All of the carbon supports used in this work are derived from Ketjen Black EC-600JD carbon. Non-treated, oxidized, and nitrogen-doped carbon are denoted by KB, KB-O, and KB-N, respectively (Figure 1). To prepare KB, 6 g of the carbon material is mixed with 800 mL of 2.5 M hydrochloric acid and then refluxed at 120 °C for 18 h. After cooling overnight, the carbon is collected and heated again in 800 mL of deionized water (DIW) at 120 °C for 8 h. The carbon is washed 3–4 times using DIW until it is approximately pH-neutral and dried inside a temperature-controlled chamber at 85 °C to obtain the final product. To prepare KB-O, 2 g of KB is mixed with 67 mL of 4 M sulfuric acid and 200 mL of 4 M nitric acid and then refluxed at 120 °C for 4 h. The carbon is washed and dried as described above to obtain the final product. To prepare KB-N, 1.6 g of KB is dispersed in 100 mL of DIW, and 5 g dicyanamide is dissolved in 40 mL of hot DIW. After stirring these together for 30 min, the mixture is heated at 180 °C for 20 h in an autoclave and then washed repeatedly with DIW. Following this, the carbon is mixed into 75 mL ammonium hydroxide and similarly heated at 180 °C for 20 h.
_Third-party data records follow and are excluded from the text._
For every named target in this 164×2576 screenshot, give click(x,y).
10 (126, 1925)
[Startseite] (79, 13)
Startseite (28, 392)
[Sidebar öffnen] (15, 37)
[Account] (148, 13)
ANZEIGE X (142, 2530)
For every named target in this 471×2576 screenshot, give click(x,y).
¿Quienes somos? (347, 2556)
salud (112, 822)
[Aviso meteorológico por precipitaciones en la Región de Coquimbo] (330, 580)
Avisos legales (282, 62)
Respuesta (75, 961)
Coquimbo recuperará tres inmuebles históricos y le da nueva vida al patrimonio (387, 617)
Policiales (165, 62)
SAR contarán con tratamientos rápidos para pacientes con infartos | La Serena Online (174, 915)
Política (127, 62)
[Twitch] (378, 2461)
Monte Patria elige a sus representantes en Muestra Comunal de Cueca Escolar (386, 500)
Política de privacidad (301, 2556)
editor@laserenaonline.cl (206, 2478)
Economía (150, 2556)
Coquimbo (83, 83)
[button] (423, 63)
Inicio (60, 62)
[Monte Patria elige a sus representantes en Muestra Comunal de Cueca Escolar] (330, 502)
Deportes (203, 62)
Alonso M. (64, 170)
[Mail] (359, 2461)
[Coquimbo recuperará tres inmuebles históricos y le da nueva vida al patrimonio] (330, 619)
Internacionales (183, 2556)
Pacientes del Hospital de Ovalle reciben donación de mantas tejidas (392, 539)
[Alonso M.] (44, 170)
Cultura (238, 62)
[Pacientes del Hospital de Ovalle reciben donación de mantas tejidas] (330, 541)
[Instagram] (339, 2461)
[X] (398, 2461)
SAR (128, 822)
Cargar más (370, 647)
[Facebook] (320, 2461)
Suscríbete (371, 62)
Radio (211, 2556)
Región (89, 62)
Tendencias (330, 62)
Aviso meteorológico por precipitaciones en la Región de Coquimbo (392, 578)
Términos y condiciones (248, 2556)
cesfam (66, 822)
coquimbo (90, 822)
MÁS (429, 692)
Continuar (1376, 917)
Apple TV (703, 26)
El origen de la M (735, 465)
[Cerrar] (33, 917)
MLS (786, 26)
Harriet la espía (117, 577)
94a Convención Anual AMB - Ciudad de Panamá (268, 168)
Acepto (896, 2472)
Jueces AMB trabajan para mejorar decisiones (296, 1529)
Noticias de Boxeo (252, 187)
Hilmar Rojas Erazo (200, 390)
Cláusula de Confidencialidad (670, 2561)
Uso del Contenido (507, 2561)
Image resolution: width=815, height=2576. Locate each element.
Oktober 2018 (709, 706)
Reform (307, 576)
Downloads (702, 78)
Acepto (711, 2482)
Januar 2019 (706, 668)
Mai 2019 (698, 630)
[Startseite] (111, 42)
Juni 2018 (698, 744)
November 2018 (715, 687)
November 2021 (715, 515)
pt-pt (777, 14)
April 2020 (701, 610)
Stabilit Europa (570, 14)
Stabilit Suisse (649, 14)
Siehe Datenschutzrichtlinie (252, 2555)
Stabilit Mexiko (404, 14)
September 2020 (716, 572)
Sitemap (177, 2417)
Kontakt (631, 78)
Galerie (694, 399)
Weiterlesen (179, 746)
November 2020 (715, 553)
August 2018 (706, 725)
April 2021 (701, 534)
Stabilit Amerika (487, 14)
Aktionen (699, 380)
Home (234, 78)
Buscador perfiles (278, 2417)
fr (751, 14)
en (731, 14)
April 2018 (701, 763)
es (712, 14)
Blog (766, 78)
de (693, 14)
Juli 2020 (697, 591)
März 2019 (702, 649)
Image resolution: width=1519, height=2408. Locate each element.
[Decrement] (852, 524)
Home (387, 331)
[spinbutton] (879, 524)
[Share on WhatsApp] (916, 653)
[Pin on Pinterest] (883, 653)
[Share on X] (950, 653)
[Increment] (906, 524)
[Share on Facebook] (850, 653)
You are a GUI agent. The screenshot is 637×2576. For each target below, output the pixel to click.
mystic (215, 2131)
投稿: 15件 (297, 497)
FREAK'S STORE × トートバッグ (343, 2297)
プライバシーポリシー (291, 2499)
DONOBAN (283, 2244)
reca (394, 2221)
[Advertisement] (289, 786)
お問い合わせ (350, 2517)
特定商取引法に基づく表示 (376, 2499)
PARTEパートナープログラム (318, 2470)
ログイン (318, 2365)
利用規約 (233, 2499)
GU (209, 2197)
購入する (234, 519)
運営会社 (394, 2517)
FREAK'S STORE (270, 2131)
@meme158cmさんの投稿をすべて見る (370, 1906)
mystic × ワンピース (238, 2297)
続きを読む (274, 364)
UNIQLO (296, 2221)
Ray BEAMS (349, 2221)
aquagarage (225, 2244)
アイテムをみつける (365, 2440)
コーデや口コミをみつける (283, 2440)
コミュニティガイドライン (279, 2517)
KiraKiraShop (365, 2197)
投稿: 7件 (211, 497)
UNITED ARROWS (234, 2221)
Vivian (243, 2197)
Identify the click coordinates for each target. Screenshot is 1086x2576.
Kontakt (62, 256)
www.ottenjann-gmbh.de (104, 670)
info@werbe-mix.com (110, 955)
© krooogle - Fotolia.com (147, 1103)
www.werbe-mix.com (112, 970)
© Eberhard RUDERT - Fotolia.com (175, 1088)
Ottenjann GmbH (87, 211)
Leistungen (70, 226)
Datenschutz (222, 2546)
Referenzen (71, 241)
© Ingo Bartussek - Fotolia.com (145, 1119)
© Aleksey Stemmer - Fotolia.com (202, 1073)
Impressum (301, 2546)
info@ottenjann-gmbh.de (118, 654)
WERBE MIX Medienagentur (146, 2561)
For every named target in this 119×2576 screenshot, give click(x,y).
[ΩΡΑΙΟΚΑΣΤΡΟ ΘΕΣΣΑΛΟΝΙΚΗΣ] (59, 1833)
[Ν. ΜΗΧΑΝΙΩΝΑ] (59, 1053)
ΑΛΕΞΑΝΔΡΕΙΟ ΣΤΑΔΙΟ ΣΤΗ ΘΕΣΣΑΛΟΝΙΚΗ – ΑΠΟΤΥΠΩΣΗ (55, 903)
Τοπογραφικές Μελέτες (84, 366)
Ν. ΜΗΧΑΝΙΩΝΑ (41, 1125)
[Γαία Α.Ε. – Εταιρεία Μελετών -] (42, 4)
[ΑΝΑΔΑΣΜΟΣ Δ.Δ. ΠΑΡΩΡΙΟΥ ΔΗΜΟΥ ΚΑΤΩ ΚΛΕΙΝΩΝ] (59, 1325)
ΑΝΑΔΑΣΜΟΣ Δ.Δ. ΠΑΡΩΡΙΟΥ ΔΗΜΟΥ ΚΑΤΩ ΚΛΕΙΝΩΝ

Finally, the carbon is treated with N2 gas at 900 °C to obtain the final product.

2.3. Catalyst Synthesis

Non-spherical Pt NPs supported on carbon are synthesized using a modified one-pot solvothermal synthesis method similar to those reported in previous studies [14,16,42]. In a typical synthesis, 600 mg of sodium hydroxide is dissolved in 8 mL of ethylene glycol (EG) and 12 mL of N,N-dimethylformamide (DMF). Following that, 100 mg of H2PtCl6·6H2O is added to the flask, and the mixture sonicated for 20 min; then, 40 mg of carbon (KB, KB-O, or KB-N) is added, and the mixture is sonicated for another 20 min. After stirring overnight, the mixture is heated at 170 °C for 8 h under an N2 atmosphere, followed by natural cooling to room temperature. The catalyst is washed 3–4 times using DIW and ethanol, followed by drying in air for 48 h and inside a temperature-controlled chamber at 70 °C for 24 h. This synthesis procedure yields a nominal Pt content of 48.5 wt.%. To synthesize the catalyst in large batches, the procedure is repeated with all reactant quantities scaled up tenfold (i.e., using 1 g of H2PtCl6·6H2O).
In this study, the catalyst names indicate which carbon support they contain (KB, KB-O, or KB-N) and whether they are synthesized at small or large scale (1× or 10×). The small-scale catalyst samples on KB, KB-O, and KB-N are called Pt/KB, Pt/KB-O, and Pt/KB-N, respectively; the corresponding large-scale samples are referred to as Pt/KB-10×, Pt/KB-O-10×, and Pt/KB-N-10×, respectively.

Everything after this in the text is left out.